Ma filosofeggiavano su un qualcosa che abbiamo riscoperto forse troppo tardi, la ricchezza del tempo disponibile sfruttato per meditare, assaporare la vita. Si parla di slow food, ma c’è anche la slow architecture che è secondo i suoi sostenitori è un’architettura progressiva, che vive nel tempo; è sostenibile, trae quindi dal contesto in cui si inserisce le risorse per la sua definizione. E’ la risposta “lenta” al dilagare omologante della fast life.
Dalla terraferma al mare: è un invito a rallentare il tempo, a gustarlo, assaporarlo. Sediamoci in pozzetto, sul fly ad osservare il tramonto , a guardare le bizzarre forme delle nuvole mutare di colore e svanire con l’arrivo dell’oscurità. Apprezziamo il lento variare della luce, la magia dell’alba in navigazione.
Avremo ricordi da conservare come un bene prezioso. Citare Milan Kundera è d’obbligo:
“C’è un legame stretto fra lentezza e memoria, fra velocità e oblio”.
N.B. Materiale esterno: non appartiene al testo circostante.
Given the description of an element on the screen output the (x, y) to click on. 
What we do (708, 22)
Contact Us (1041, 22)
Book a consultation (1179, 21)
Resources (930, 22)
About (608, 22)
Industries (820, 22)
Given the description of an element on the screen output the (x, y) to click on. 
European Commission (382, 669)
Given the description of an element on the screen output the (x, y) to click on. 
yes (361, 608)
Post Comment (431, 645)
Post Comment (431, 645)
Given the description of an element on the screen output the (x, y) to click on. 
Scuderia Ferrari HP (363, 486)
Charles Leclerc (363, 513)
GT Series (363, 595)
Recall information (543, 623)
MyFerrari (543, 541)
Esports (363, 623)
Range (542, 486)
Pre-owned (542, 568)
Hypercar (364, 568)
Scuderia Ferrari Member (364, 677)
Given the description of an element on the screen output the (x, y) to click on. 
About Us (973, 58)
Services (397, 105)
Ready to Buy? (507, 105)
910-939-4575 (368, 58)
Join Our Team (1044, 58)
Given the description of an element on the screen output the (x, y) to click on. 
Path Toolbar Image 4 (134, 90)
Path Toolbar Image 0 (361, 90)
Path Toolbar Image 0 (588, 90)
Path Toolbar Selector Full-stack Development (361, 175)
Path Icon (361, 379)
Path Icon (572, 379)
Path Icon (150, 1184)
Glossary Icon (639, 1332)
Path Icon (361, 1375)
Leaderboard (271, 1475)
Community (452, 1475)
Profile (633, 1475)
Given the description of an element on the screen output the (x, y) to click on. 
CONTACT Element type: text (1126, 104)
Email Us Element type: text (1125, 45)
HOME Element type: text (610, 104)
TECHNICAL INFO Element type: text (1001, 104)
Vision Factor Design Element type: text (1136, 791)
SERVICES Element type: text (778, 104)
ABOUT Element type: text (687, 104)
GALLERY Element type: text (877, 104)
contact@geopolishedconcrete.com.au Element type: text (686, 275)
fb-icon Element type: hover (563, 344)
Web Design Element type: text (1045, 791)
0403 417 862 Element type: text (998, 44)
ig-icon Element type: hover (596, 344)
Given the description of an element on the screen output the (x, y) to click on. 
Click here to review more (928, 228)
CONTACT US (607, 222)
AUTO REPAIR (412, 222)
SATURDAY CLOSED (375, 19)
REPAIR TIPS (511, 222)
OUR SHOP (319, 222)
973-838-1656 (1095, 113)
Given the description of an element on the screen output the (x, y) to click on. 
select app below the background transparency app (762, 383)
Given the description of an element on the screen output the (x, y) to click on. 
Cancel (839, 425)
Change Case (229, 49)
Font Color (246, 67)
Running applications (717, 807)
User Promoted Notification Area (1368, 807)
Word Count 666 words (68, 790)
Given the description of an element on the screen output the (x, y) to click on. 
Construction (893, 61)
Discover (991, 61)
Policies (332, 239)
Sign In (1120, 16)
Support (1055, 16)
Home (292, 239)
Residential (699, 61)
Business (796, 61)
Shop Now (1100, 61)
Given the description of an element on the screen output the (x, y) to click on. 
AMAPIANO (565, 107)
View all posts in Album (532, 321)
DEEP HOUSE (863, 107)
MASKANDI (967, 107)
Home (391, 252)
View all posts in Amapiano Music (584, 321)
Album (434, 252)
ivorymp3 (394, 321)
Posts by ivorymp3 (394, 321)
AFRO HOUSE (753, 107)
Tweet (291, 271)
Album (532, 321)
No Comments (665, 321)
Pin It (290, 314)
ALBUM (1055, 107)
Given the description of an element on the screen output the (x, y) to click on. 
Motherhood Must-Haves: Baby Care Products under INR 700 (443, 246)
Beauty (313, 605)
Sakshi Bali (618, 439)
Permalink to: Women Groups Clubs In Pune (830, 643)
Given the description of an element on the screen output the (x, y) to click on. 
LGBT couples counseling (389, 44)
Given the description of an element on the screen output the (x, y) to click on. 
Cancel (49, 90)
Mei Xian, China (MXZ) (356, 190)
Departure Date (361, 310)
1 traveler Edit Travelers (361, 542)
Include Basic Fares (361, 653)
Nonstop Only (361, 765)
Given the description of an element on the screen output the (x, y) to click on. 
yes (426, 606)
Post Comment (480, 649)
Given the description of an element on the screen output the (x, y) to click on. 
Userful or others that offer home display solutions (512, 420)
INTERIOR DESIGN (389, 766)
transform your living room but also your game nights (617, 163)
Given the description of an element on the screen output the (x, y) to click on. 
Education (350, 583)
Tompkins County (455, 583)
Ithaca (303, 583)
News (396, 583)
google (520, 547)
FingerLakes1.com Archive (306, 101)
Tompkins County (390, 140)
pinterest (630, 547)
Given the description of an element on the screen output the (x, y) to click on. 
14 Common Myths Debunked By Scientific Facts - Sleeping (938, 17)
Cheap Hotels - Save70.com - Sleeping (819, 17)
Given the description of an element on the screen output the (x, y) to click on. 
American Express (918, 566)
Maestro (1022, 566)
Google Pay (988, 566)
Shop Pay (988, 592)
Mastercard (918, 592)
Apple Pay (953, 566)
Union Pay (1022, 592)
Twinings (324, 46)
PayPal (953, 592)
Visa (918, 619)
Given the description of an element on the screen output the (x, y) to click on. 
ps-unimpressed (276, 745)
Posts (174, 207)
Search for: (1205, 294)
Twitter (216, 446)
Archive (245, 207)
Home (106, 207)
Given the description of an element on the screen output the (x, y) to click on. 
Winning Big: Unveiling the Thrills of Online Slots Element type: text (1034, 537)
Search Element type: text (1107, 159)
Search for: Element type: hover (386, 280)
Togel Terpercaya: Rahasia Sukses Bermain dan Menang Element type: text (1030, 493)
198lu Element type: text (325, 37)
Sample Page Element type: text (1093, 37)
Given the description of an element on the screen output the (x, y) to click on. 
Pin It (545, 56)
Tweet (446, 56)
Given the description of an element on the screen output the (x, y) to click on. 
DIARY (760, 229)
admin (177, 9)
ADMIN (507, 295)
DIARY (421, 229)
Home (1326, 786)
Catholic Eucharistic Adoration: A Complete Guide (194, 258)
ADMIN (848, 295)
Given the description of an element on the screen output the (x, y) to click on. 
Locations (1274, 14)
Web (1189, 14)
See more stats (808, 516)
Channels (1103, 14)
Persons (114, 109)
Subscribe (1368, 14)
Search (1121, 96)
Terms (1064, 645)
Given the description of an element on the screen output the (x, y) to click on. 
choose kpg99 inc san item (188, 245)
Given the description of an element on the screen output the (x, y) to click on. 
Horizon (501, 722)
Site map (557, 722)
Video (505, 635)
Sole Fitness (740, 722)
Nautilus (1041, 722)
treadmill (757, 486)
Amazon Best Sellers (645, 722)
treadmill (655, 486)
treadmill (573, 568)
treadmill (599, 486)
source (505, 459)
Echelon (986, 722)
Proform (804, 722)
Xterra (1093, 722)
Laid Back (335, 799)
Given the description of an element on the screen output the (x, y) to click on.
L’elogio della lentezza fa bene al cuore, anche se qualcuno parlando di cuore indica il portafoglio.
L’aspetto economico.
ECO – come ecologia? Ed anche i portafogli più gonfi sono sensibili al greggio a 112 $ al barile ai quasi 1.4 € al litro di gasolio. Le grandi imbarcazioni di lusso, i megayachts sono una ricchezza per tutto il paese, portano lavoro – sia ai Cantieri che all’indotto – e valuta, tanta valuta. Le loro alte velocità però significano alti consumi, rubano inutilmente energia ai nostri figli, ai nostri nipoti. Il progresso sostenibile richiede che tutti facciano la loro parte.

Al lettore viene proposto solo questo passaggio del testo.